⁸ Karimi, supra note 2.

Id. (listing Alaska, Arizona, California, Colorado, Connecticut, Hawaii, Kansas, Maine, and twenty others).

¹⁰ In re Marijuana Rescheduling Petition, DEA Docket No. 86-22 (Op. & Recommended Ruling of ALJ Francis L. Young, Sept. 6, 1988) [hereinafter Young Opinion].

¹¹ Id.; see also 54 Fed. Reg. 53,767 (Dec. 29, 1989) (final denial).

¹² Young Opinion at 57–58 (verbatim).

¹³ Id. at 16–69 (Findings of Fact §§ 1–200+).

¹⁴ 54 Fed. Reg. 53,767 (Dec. 29, 1989) (denial).

¹⁵ Young Opinion, Appearances § (listing “Carl Eric Olsen, Pro Se”).
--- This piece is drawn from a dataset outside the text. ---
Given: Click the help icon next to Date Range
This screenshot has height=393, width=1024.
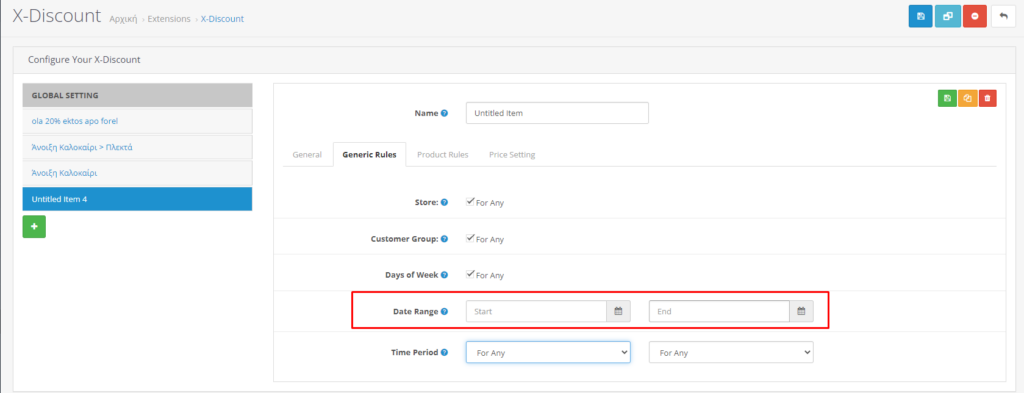Looking at the screenshot, I should [445, 311].
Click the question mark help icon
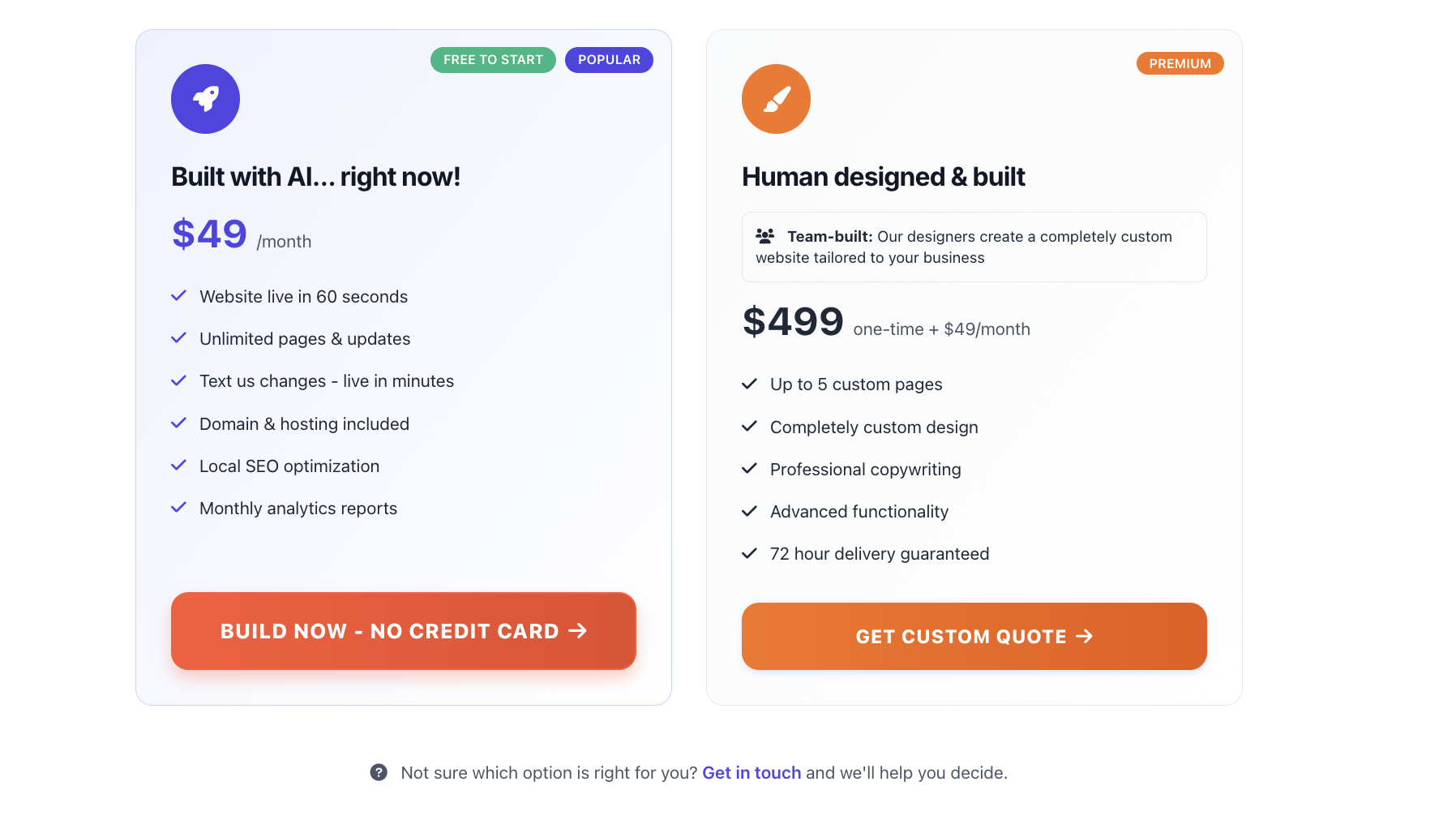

¹⁶ See, e.g., Olsen v. DEA, 776 F.2d 267 (11th Cir. 1985).

¹⁷ Neil Rockind professional biography, Super Lawyers (noting State of Michigan v. Ryan Richmond a/k/a Clinical Relief Medical Marijuana Dispensary Case: dismissal of all charges, Jan. 2012); see also Metro Times coverage (Jan. 2012).

¹⁸ People v. Sulaka (Macomb County Circuit Court, early 2010s dismissal on Schedule I/equal-protection grounds) (reported in professional profiles).

¹⁹ Direct telephone communication with Neil Rockind, post-January 2012 Richmond dismissal (personal cell number provided; explicit attribution to Iowa/Olsen strategy acknowledged).

WeedPress: The Paper Trail continues. Primary sources, statutory text, and judicial records remain the only reliable map through the rescheduling thicket.